This guide is part of our nursing home neglect hub and walks through what MRSA is, how common it is in long-term care, how it spreads inside facilities, the federal rules that require prevention programs, the CDC-recommended prevention strategies, treatment considerations in older adults, and what families should do when they are worried about infection control in a loved one's nursing home.
What MRSA Is and Why It Matters in Long-Term Care
MRSA stands for methicillin-resistant Staphylococcus aureus. According to the CDC, it is a strain of Staphylococcus aureus that has developed resistance to several first-line antibiotics, including methicillin, oxacillin, penicillin, amoxicillin, and other beta-lactams. That resistance makes common infections harder and slower to treat, which matters most for frail older adults whose bodies have less reserve when an infection takes hold. CDC's 2019 Antibiotic Resistance Threats in the United States report categorizes MRSA as a "serious threat" alongside a small group of the country's highest-burden drug-resistant pathogens.
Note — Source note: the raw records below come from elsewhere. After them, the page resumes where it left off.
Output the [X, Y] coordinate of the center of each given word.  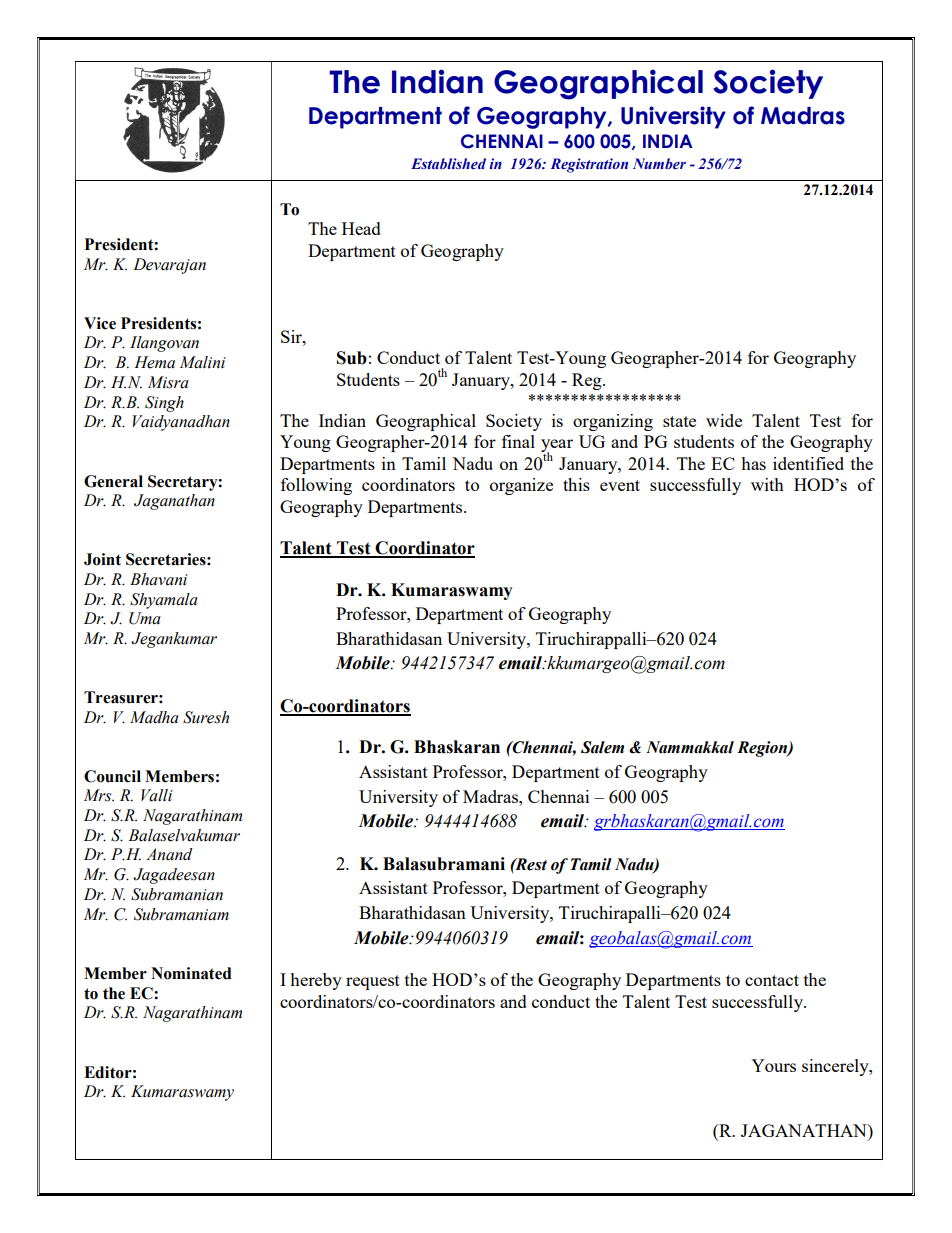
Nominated [191, 973]
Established [448, 163]
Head [361, 228]
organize [521, 486]
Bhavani [159, 579]
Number [659, 163]
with [767, 484]
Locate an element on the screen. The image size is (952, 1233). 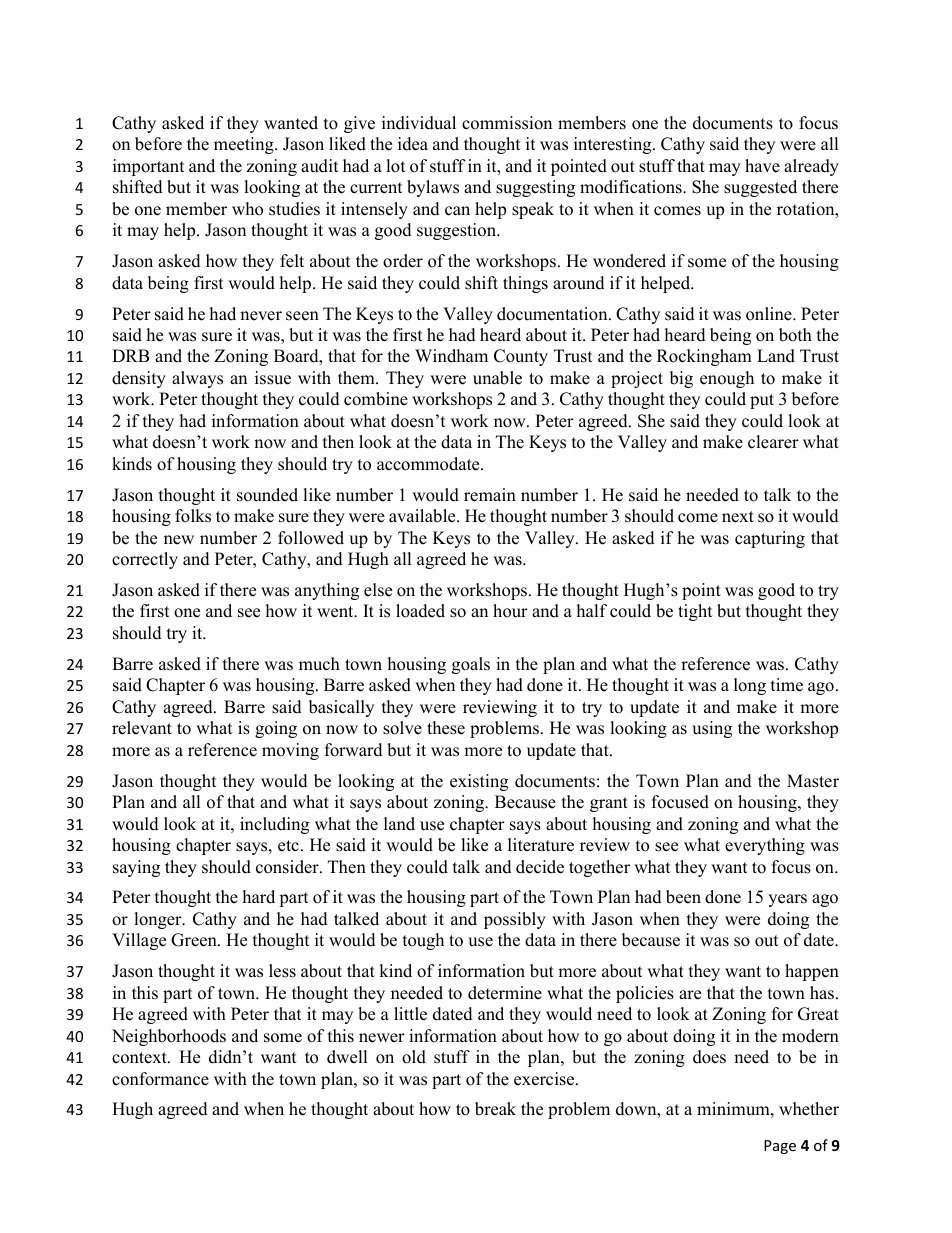
meeting is located at coordinates (245, 145).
The same CDC report estimates that MRSA caused roughly 323,700 cases in hospitalized patients and about 10,600 deaths in 2017. Working with investigators at the University of Utah School of Medicine, CDC has separately estimated that six antimicrobial-resistant hospital-onset infections, MRSA among them, contribute more than 4.6 billion dollars in U.S. healthcare costs each year, a reflection of how expensive and prolonged drug-resistant infections can become.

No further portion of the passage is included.